Maurice Travis, onetime steelworker, had been placed on the Mine-Mill staff by the Communist Party, charged Potofsky. In less than two years he was made executive assistant to the president. Later he became vice president. When the president, Reid Robinson, resigned in the middle of a. left-wing v. right-wing fight in the union, a Redder-than-Robinson Travis might have become permanent president, but "the party decided his Communist affiliation was too well known." A stooge was picked instead. Travis became secretary-treasurer and the power behind the throne.
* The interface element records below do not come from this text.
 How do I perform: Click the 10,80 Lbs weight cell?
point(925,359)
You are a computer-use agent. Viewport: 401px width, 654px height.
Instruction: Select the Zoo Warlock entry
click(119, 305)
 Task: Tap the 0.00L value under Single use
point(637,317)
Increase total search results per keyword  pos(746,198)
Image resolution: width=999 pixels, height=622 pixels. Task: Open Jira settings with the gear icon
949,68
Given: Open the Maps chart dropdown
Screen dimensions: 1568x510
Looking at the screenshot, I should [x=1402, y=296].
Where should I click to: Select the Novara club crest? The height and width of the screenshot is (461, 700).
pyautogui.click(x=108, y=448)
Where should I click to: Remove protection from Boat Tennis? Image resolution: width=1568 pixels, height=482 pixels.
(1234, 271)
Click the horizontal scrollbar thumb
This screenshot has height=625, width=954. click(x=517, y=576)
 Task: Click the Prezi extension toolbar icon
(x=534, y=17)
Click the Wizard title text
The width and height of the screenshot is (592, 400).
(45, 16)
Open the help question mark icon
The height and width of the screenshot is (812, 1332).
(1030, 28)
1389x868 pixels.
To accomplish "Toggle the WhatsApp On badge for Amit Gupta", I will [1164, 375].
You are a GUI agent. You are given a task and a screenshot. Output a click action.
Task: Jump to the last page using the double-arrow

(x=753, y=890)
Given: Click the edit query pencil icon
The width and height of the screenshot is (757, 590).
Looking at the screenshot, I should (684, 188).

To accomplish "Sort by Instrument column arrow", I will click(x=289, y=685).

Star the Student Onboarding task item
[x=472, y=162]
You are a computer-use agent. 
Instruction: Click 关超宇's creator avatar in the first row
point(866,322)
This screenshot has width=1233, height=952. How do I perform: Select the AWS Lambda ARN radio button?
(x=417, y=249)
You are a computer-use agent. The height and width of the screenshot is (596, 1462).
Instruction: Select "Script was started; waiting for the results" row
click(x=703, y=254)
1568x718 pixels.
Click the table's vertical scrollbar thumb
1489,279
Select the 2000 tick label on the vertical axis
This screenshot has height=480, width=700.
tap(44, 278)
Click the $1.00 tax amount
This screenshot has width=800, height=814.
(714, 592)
Travis denied the charges, declared that the hearing was a "kangaroo court." But C.I.O. President Philip Murray gave him short shrift. He threw Mine-Mill out of the C.I.O. and, after similar bills of particulars, threw out the Office and Professional Workers, the Food, Tobacco and Agricultural Workers, the Public Workers. With the big United Electrical Workers and the Farm Equipment Workers already purged (TIME, Nov. 14), Murray had only a few more corners to clean: Harry Bridges' Longshoremen's union, the Marine Cooks' & Stewards', the Fishermen, the Fur and Leather Workers, the Furniture Workers, and the little but strategic American Communications Association (telegraph and radiomen).
† He is currently suing Phil Murray's United Steelworkers and seven of its members, who he claims attacked him, for $100,000 damages.